岐阜県瑞浪市の大湫(おおくて)宿にやって来ました(2021/5/14)。
防火用の水桶があるところが、⑨白山神社の参道入口です。前方の突き当りはT字路になっています。このあたりが現在の中心地。前方のベージュ色の建物は⑤公民館、その手前に駐車場、向かいに⑦お休み処があります(地図は「ぶらっと散策みずなみ」HPより)。
お休み処では、ハイカーや観光客10名ほとが汗をぬぐったり、食事をとったりしていました。
公民館と駐車場の間に坂道がありました。坂道を上ると大湫小学校の跡地があって、かつてここに⑥本陣がありました。江戸に向かっていた和宮は、1861年10月28日、ここ本陣で一晩を過ごしました。その際に詠んだ歌を刻んだ歌碑が校庭のすみにありました。
公民館の向かいは、旅籠兼問屋の丸森です。大湫にある4軒の国の登録有形文化財の一つで、江戸末期の町屋形式を無料で見学できます。丸森の右にお休み処があります。
T字路まで来て、そこを左に行くと④白木番所跡がありました。ここに尾州藩の役人が常駐し、材木の管理や監視にあたっていたようです。
T字路まで戻ってきました。右からきた中山道がここで直角に曲がって、向こうに伸びています。大湫で唯一の枡形(ますがた)です。ポストのあるところが唯一の金融機関で、現在は機械だけがおかれているようです。その先に自販機がありますが、そこは唯一の商店です。さらにその先は上り坂になっていて、高い石垣があります。
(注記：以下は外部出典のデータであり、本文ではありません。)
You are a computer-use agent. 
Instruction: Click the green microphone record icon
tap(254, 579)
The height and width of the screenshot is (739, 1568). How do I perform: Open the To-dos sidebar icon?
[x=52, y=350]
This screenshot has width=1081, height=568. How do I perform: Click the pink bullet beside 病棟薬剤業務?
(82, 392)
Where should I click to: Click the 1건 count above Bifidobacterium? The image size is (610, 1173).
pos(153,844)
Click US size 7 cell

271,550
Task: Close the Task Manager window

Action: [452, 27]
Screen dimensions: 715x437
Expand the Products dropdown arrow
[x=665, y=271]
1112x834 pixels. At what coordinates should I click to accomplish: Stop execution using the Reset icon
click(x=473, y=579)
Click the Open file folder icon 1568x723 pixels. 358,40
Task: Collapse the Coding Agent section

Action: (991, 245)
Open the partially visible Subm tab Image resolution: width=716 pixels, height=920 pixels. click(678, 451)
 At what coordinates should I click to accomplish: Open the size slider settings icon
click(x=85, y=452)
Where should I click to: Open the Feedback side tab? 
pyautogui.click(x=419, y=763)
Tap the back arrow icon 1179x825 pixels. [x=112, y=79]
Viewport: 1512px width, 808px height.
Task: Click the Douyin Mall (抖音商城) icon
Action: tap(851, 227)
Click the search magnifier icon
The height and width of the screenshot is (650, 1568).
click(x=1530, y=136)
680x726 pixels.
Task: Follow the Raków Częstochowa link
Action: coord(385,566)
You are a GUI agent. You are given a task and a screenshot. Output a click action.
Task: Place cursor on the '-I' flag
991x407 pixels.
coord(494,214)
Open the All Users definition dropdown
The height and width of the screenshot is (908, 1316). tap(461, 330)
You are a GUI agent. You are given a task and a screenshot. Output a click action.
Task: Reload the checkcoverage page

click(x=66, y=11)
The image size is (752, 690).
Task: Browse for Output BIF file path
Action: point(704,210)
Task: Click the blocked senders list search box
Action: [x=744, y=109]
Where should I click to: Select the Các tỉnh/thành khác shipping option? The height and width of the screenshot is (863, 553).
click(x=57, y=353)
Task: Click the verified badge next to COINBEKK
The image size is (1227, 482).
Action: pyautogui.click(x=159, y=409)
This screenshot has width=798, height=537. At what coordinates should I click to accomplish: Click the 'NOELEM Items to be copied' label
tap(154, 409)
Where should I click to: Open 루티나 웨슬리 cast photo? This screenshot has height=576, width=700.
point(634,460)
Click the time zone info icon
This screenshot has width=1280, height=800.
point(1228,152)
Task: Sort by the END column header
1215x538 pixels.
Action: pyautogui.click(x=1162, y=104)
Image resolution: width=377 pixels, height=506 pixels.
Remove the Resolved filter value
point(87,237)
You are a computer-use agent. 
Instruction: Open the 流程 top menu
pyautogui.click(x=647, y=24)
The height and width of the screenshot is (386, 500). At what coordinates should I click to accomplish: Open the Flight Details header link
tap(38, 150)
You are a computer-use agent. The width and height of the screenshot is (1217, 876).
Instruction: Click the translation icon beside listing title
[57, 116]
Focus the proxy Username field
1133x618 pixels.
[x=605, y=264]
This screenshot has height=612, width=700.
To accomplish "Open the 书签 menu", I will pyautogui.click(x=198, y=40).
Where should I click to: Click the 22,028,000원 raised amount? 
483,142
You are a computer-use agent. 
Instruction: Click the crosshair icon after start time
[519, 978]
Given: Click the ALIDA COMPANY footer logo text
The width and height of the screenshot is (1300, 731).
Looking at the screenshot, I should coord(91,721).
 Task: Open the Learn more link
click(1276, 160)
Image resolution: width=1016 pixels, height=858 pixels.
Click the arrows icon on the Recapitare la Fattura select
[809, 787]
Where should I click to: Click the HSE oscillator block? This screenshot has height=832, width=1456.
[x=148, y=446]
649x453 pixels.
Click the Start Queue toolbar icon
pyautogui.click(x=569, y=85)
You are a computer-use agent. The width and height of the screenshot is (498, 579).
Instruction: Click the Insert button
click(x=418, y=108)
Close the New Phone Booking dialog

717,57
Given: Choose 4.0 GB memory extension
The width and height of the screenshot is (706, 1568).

石垣まで来てみると、①碑があって「是より東 十三峠」と刻んでありました。見ると、確かに急坂が伸びています。碑の後ろの木は、この地域に自生しているなんじゃもんじゃで、まだ白い花をつけていました。
碑の右は、石垣の上につくられた駐車場でした。その奥には、観音堂から見えた③宗昌寺(そうしょうじ)がありました。
石垣上の駐車場から見た宿内の光景です。右奥にT字路があります。その奥に黄緑色の高台がありますが、そこが小学校跡地、つまり⑥本陣跡です。T字路のところで中山道は直角に左に曲がり、宿場はその先に伸びています。五平餅を食べた観音堂は、写真左端に屋根の先だけが少し見えます。
5月中旬の平日、新緑の山里にたたずむ大湫宿を歩いてきました。
ハイカーのグループや観光客、ロードバイクやオフロードバイクに乗って立ち寄った人、多くはありませんが来訪者はありました。公民館では、何か集まりがあったのでしょうか、会場を準備する人がいました。静かな宿場でしたが、お年寄りが家先に出て立ち話をしていたり、家からは話し声やテレビの音がかすかに聞こえてきて生活感が感じられました。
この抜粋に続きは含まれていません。